Malhotra has had special interests in supercritical fluids. His Ph.D. Thesis was on supercritical carbon dioxide. He has also worked on the optimal design of power plants using supercritical steam and written a book on supercritical steam. Following is a quotation on it by Christopher Mims,

Supercritical steam has already been used in coal-fired and nuclear power plants. The mechanism by which it yields higher efficiency is complicated, but ultimately it boils down to this: steam turbines need very hot steam in order to produce power, and supercritical steam is much closer to this temperature than cooler steam, says Ashok Malhotra, who literally wrote the book on the subject (Thermodynamic Properties of Supercritical Steam).

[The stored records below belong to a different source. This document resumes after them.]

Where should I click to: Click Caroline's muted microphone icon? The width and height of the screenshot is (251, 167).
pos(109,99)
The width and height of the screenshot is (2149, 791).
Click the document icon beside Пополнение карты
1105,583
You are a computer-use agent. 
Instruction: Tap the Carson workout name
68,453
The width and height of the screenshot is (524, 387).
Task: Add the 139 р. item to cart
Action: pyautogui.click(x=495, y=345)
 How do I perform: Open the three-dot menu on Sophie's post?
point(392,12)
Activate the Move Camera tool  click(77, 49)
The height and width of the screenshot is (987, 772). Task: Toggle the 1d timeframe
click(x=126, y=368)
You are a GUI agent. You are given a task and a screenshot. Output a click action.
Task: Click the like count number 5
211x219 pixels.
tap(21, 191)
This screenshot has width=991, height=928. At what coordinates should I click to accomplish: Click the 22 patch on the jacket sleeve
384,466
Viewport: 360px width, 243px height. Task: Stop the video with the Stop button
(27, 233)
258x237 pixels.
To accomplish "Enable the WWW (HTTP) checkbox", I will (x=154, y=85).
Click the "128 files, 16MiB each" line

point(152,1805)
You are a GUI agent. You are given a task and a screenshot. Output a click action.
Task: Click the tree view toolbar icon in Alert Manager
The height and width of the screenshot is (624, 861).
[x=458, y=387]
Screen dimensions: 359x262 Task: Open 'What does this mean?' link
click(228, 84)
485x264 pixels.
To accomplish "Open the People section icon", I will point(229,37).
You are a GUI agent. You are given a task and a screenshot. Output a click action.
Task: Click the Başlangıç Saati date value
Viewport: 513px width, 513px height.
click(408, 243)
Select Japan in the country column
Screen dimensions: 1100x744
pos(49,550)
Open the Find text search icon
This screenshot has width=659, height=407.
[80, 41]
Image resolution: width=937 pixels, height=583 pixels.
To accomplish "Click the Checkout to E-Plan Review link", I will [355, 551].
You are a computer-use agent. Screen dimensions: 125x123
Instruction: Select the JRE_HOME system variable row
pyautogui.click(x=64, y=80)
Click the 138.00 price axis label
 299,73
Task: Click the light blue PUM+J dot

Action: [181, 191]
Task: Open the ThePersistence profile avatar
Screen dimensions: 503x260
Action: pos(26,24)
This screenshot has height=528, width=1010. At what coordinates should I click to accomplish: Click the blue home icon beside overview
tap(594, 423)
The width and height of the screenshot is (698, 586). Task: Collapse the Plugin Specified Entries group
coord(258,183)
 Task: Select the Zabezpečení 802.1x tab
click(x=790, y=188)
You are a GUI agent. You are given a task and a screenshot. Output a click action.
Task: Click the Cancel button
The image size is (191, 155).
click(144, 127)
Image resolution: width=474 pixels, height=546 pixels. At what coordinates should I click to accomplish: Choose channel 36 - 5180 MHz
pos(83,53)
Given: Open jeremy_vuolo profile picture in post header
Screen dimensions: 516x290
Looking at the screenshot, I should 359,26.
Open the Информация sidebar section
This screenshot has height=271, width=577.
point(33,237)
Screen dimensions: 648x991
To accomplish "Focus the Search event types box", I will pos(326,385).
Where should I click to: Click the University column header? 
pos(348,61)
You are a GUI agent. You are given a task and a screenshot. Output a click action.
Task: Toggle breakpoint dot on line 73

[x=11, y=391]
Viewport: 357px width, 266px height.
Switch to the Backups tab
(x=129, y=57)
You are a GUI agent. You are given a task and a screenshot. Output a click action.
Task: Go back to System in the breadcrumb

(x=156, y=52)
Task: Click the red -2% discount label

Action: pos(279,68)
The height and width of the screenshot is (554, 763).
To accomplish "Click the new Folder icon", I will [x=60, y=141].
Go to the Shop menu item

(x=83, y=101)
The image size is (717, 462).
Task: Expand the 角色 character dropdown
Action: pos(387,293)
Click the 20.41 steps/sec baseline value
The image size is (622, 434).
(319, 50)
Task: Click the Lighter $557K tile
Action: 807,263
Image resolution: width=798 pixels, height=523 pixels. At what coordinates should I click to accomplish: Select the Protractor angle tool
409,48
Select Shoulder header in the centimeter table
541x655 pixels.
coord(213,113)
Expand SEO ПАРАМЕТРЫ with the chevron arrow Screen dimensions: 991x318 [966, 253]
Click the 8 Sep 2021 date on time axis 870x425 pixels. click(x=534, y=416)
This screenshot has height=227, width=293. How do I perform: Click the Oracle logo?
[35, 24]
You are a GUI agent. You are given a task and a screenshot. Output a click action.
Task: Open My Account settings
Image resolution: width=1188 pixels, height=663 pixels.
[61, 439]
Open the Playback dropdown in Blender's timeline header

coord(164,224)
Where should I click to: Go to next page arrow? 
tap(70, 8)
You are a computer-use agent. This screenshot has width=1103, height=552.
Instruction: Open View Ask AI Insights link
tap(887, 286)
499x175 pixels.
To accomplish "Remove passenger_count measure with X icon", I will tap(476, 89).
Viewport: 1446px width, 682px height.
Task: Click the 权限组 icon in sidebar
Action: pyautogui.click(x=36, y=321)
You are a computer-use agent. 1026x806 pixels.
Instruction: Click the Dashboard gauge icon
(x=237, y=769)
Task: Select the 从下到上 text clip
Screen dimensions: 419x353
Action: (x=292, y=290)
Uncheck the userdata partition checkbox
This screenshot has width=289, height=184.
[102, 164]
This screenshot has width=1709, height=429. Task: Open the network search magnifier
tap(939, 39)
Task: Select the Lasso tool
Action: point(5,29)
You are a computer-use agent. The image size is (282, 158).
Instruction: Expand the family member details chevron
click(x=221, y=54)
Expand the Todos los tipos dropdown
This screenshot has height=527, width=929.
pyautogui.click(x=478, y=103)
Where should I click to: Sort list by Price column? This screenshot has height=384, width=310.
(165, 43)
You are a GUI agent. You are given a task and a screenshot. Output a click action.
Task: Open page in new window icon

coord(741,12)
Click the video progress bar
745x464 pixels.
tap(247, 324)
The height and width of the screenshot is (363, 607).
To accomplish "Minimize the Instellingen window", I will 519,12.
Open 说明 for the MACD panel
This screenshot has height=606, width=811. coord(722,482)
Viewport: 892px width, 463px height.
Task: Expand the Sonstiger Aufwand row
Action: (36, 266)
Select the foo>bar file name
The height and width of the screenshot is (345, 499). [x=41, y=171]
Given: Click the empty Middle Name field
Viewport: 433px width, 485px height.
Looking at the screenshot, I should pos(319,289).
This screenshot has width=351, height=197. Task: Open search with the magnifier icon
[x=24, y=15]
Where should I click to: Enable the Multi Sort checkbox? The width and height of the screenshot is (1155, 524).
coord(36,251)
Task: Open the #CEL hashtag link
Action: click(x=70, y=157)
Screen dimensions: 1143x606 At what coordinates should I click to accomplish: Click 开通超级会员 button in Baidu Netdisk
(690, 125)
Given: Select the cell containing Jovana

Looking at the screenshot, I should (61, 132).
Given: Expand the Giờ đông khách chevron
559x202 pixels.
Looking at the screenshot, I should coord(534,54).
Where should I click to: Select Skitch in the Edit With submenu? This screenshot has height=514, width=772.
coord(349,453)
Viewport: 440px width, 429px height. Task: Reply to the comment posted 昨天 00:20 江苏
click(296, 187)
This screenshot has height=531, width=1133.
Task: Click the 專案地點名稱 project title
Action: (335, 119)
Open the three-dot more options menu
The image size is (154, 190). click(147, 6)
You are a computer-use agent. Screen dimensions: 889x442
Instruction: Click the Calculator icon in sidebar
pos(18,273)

==Turbulent Prandtl number==

The Turbulent Prandtl number is a non-dimensional parameter required in convective turbulent heat transfer calculations. The simplest model for turbulent Prandtl Number is the Reynolds analogy, which yields a turbulent Prandtl number of unity. However, from experimental data based on air or water adjustments have been made to values slightly different from unity. Its counterpart the Prandtl number is employed in laminar flow calculations. However, most flows in nature are turbulent rather than laminar and therefore incorporating the use of turbulent Prandtl Number becomes necessary. Its use can be entirely bypassed through more complicated and advanced heat flux modelling but challenges still remain in its formulation. Ashok Malhotra and Kang (1984) showed through calculations in a circular pipe that the Turbulent Prandtl Number is not close to unity but rather a strong function of the molecular Prandtl number amongst other parameters. They developed relationships between the turbulent and molecular Prandtl number that can be employed in convective heat transfer calculations. Their work has been substantiated by other researchers e.g.. McEligot and Taylor, 1996 and Churchill

==Publications==

Recent publications by Malhotra include, How to Create excellent Universities and Steam Property Tables Some publications from his research areas of solar energy, heat transfer and fluid flow are, Minimizing convective heat losses in flat plate solar collectors, Modelling the flow in a Hydrocyclone, Optimal Geometries of Solar concentrators., heat exchangers and thermodynamic properties of steam

== Other activities ==
Aside from his professional interests in higher education, science and technology, Malhotra's interest range from the environment to the economy; from ancient history to philosophy. He regularly shares his views on such topics with the wider online community through his blogs. He has also authored a novel and a novella that elaborate his environmental and philosophical views through the medium of fiction.